WORK TO DO: Put the records from the line with "Inventory (84, 77)" to the line with "Sitemap (94, 843)", both ends included, into a JSON list of strings with one string per line. Skip blank lines and leave out the pictures.

DATA EXCERPTS:
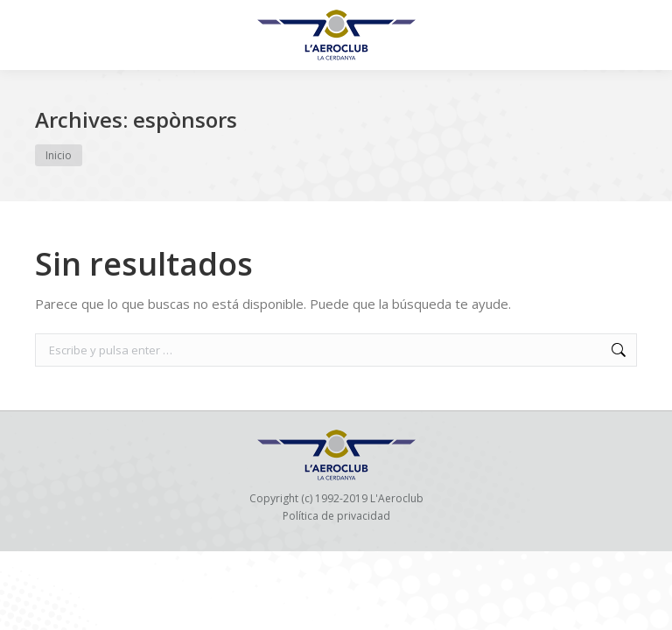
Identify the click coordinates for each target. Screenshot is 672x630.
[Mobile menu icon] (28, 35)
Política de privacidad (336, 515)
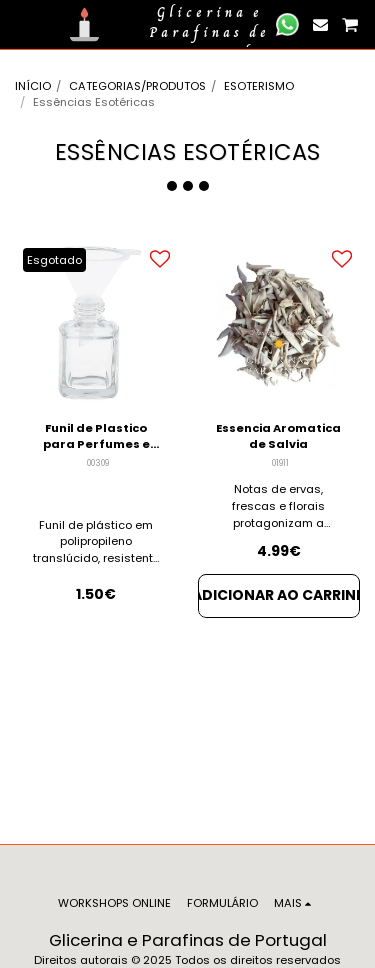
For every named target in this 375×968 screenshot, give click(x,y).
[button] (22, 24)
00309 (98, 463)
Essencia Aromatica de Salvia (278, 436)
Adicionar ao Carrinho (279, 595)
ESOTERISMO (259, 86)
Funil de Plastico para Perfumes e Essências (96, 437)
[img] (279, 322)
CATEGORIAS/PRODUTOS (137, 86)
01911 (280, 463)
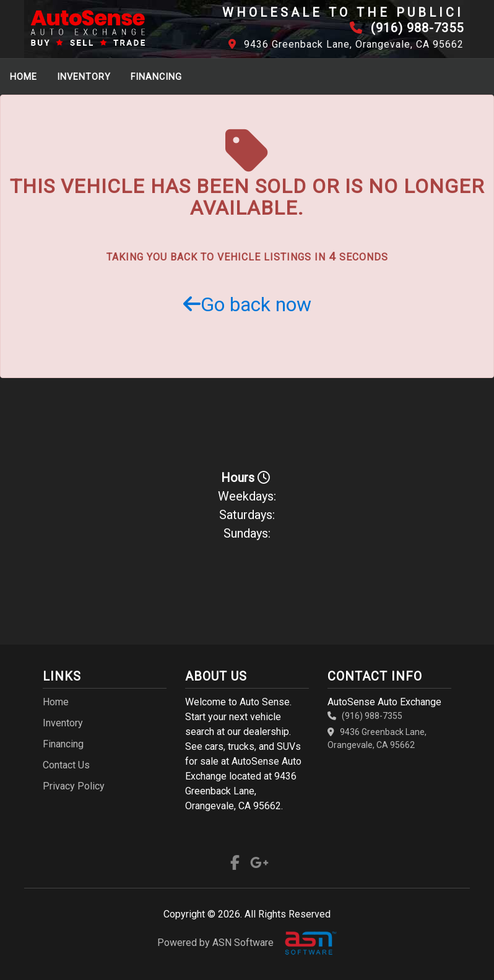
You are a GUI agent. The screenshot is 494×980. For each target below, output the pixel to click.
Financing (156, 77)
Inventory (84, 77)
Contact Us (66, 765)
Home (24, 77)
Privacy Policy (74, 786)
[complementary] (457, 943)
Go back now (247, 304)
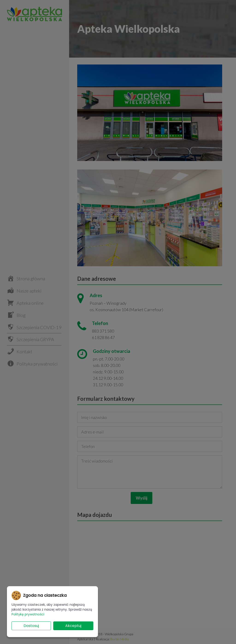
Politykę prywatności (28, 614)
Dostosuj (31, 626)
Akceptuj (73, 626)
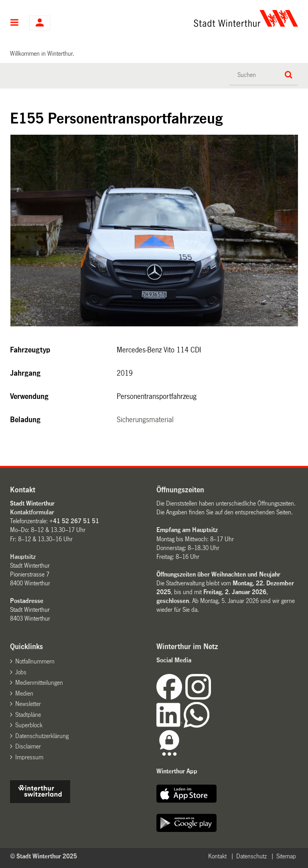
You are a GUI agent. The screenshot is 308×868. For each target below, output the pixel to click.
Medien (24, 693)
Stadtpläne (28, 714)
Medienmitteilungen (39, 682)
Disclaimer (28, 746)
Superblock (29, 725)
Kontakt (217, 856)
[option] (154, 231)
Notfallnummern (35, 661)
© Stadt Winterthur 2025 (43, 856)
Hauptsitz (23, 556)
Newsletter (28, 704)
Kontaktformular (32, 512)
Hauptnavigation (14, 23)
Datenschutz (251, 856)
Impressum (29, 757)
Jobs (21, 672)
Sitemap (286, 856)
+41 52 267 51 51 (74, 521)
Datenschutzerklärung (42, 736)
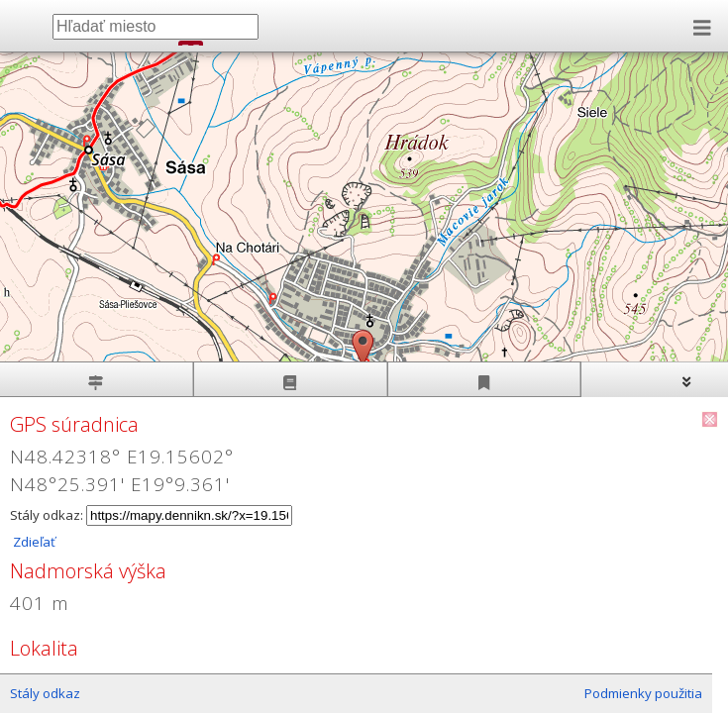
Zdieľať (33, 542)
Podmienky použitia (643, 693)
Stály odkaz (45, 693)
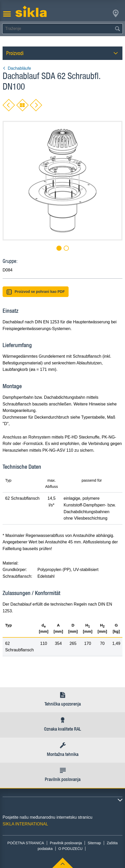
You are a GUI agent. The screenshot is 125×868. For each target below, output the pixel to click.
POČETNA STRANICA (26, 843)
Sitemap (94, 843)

--

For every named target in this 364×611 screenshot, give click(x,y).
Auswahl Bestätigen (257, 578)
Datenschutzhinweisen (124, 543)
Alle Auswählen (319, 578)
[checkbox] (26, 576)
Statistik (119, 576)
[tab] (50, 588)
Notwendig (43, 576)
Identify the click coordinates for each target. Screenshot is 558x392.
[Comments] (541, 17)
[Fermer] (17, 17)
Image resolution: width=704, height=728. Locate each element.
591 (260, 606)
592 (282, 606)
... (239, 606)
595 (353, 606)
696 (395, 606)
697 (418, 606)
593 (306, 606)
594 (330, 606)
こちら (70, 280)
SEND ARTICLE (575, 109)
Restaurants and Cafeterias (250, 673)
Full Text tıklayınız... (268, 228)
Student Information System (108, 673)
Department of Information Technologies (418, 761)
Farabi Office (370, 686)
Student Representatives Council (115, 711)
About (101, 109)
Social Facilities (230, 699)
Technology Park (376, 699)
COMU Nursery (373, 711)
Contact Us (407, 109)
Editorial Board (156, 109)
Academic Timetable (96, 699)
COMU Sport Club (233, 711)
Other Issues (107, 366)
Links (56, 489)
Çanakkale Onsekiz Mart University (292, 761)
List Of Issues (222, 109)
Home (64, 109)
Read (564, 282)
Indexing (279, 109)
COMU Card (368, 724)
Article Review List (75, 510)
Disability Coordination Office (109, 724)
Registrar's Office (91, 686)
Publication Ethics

THE REPLY:
[
  "Inventory (84, 77)",
  "Contact Us (66, 765)",
  "Home (24, 77)",
  "Privacy Policy (74, 786)",
  "[complementary] (457, 943)",
  "Go back now (247, 304)",
  "Politykę prywatności (28, 614)",
  "Dostosuj (31, 626)",
  "Akceptuj (73, 626)",
  "You are a GUI agent. The screenshot is 308×868. For each target below, output the pixel to click.",
  "Medien (24, 693)",
  "Stadtpläne (28, 714)",
  "Medienmitteilungen (39, 682)",
  "Disclaimer (28, 746)",
  "Superblock (29, 725)",
  "Kontakt (217, 856)",
  "[option] (154, 231)",
  "Notfallnummern (35, 661)",
  "© Stadt Winterthur 2025 (43, 856)",
  "Hauptsitz (23, 556)",
  "Newsletter (28, 704)",
  "Kontaktformular (32, 512)",
  "Hauptnavigation (14, 23)",
  "Datenschutz (251, 856)",
  "Impressum (29, 757)",
  "Jobs (21, 672)",
  "Sitemap (286, 856)",
  "+41 52 267 51 51 (74, 521)",
  "Datenschutzerklärung (42, 736)",
  "Zdieľať (33, 542)",
  "Podmienky použitia (643, 693)",
  "Stály odkaz (45, 693)",
  "You are a GUI agent. The screenshot is 125×868. For each target below, output the pixel to click.",
  "POČETNA STRANICA (26, 843)",
  "Sitemap (94, 843)"
]